**EXCERPT TO READ:**
--- start ---

# Looking to start dev..



## Dance Pony (Sep 5, 2011)

Hi, I'm looking to start attempting to dev my own roms for the charge, I have a good bit ofknowledge using ADB, ODIN, UOT KITCHEN & CWM. I was wondering where to get a good start on developing my own roms/custom themes? Please don't say google it as I've tried an failed and wouldn't be asking here if it was that easy. Ide just really appreciate a shove in the right direction please and thank you


----------



## landshark (Aug 6, 2011)

Dance Pony said:


> Hi, I'm looking to start attempting to dev my own roms for the charge, I have a good bit ofknowledge using ADB, ODIN, UOT KITCHEN & CWM. I was wondering where to get a good start on developing my own roms/custom themes? Please don't say google it as I've tried an failed and wouldn't be asking here if it was that easy. Ide just really appreciate a shove in the right direction please and thank you


What kind of a background do you have and how familiar are you with Linux and Java code? Do you have any kind of background in software development or computer programming? I believe most of the devs have gone to school for things like this. From lurking in IRC I have seen some of the devs talk about having a good base and foundation in C+ or C++. I believe most devs like imnuts first learned how to develop kernels before moving on to making ROMs. You should probably hang around in the #charge chatroom on irc.andirc.net and talk with people in there to get a better idea of what you will need to learn and what type of a base you are starting from. I am certainly not a dev (obvious statement of the year ) but I do know it takes much more than a good bit of knowledge using ADB, ODIN, UOT Kitchen & CWM to develop kernels let alone ROMs.

--- end ---

[Records from a data collection]
--- start ---

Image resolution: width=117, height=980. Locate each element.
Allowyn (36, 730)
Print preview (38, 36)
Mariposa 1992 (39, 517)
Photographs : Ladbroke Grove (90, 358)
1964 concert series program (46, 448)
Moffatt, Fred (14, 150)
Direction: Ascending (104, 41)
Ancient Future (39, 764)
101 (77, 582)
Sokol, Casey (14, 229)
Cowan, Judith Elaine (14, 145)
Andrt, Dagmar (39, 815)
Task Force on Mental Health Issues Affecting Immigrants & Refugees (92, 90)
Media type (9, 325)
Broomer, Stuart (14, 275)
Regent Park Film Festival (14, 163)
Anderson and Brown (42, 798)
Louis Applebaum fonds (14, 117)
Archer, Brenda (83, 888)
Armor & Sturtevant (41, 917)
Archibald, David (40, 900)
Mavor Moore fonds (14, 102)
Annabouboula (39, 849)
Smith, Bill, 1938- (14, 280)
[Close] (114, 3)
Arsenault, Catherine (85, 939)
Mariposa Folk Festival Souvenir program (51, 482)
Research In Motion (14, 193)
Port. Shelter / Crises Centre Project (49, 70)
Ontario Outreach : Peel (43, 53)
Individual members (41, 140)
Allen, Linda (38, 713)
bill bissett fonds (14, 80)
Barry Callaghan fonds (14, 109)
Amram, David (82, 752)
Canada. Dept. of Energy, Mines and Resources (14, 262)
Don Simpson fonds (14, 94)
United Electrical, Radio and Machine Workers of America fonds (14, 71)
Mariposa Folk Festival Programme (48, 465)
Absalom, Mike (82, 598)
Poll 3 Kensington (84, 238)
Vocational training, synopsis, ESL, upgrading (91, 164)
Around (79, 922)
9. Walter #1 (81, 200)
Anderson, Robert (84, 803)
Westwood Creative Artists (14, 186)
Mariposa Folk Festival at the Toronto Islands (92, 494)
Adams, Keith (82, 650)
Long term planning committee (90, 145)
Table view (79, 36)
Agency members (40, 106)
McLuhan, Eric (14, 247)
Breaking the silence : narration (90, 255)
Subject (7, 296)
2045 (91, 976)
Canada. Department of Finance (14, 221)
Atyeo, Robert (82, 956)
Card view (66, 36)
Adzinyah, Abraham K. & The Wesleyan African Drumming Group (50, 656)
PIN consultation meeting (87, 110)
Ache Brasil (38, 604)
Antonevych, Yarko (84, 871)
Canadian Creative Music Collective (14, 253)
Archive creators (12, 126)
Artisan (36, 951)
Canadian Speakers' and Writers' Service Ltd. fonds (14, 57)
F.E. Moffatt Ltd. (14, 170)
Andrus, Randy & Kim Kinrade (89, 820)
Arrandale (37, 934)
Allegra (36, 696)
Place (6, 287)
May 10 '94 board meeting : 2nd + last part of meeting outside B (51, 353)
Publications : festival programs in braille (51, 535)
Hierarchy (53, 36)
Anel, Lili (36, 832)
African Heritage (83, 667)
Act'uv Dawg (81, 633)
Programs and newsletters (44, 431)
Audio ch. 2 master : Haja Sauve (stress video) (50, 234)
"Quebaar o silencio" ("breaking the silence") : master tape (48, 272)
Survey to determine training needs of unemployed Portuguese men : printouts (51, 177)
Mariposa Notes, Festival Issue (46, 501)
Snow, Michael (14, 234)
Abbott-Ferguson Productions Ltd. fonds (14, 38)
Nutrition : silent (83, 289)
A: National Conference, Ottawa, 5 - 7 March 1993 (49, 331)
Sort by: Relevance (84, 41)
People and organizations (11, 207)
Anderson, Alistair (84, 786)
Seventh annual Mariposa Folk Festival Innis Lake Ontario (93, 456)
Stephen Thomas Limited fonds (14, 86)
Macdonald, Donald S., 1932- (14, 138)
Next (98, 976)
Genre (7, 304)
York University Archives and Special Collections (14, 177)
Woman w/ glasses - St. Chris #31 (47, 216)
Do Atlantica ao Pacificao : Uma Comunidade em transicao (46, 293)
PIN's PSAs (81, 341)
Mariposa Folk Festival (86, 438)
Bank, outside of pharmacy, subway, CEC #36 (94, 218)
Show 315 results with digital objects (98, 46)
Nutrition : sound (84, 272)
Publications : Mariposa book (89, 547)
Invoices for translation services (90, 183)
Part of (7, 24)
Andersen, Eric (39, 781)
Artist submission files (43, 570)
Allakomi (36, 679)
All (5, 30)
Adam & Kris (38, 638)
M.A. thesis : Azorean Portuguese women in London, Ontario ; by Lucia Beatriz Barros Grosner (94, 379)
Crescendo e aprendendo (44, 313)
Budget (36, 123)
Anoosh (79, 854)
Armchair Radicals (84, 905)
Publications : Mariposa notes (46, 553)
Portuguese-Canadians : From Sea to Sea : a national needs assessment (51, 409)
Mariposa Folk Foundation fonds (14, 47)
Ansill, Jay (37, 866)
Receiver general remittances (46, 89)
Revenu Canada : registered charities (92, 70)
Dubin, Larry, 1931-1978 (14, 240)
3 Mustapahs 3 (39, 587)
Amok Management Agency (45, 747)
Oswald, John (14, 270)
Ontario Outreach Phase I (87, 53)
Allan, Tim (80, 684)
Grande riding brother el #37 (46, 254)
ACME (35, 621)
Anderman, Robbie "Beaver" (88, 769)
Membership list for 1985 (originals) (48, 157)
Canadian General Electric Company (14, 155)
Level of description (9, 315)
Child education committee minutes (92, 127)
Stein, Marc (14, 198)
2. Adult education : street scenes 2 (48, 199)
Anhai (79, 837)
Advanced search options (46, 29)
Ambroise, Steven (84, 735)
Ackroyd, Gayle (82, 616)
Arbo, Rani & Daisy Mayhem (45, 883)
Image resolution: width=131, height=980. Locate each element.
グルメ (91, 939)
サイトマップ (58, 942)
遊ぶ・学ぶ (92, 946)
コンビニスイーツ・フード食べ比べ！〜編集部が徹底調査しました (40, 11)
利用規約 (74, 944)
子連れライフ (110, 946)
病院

--- end ---

**TASK REQUIREMENTS:**
1 - Translate this sentence from the forum thread into Spanish: "What kind of a background do you have and how familiar are you with Linux and Java code?"
2 - Based on the forum thread, do these statements agree with it? Answer yes or no for each, and quote the words that decide it.
(a) The author of the reply says they are a developer.
(b) The reply recommends the #charge chatroom on irc.andirc.net.
(c) The first poster asks not to be told to google it.
None of this work uses the lines from the data collection.

**RESULTS FOR EACH TASK:**
1 - ¿Qué tipo de formación tienes y cuánto conoces Linux y el código Java?

2 -
(a) No: "I am certainly not a dev"
(b) Yes: "You should probably hang around in the #charge chatroom on irc.andirc.net"
(c) Yes: "Please don't say google it"